A Legal Publisher’s New Life

Sam Spencer was once one of the most prominent leaders in legal publishing. For many years, he was publisher and CEO of the Lawyers Weekly chain of publications, based in Boston. Then he became a senior vice president of Dolan Media, helping drive that company’s further expansion into legal publishing. In fact, Dolan eventually turned around and bought Lawyers Weekly. From his home outside Boston, Sam seemed to spend more time on airplanes than anywhere else, traveling the country to Dolan’s newspapers, corporate headquarters and elsewhere.

All that came to a screeching halt five years ago, when Sam suffered a stroke. But Sam is not one to sit on the sidelines for long. He has more energy than the Energizer Bunny. Unable to continue his newspaper career, he took up a new career as a full-time volunteer for his local Council on Aging, delivering meals, driving elders to appointments, and “dispensing kindness and the gift of gab,” as Sue Scheible writes in this profile of Sam’s new life in The Patriot Ledger.

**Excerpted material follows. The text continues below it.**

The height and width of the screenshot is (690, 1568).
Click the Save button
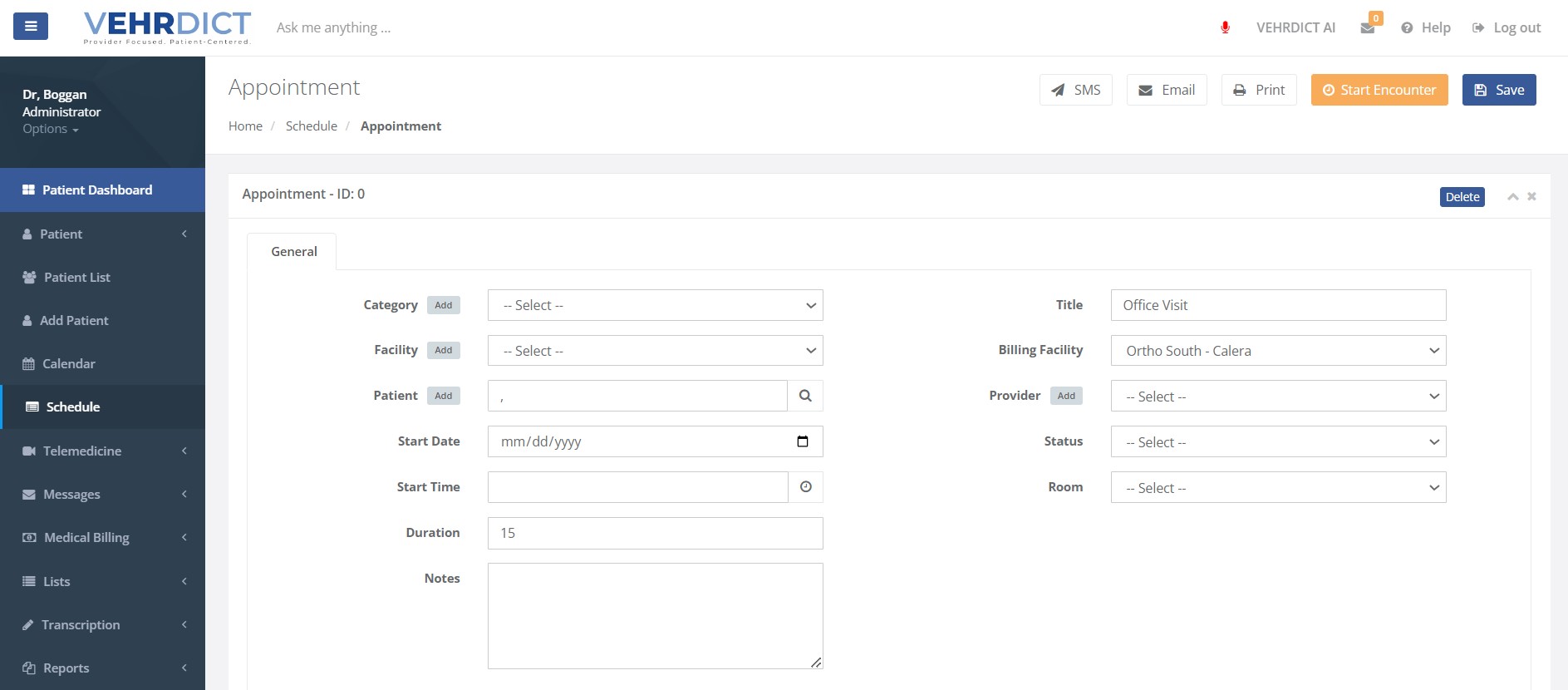click(1499, 90)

Sam was also my boss a couple times over. More years ago than I care to admit, he lured me away from my law practice in the Virgin Islands to become editor-in-chief of Lawyers Weekly in Boston. Several years later, after he joined Dolan, he brought me in to serve as temporary publisher of the Idaho Business Review just after Dolan bought it.

Scheible’s profile also included this video about Sam’s new life:

[youtube=http://www.youtube.com/watch?v=zN89l4-inPs]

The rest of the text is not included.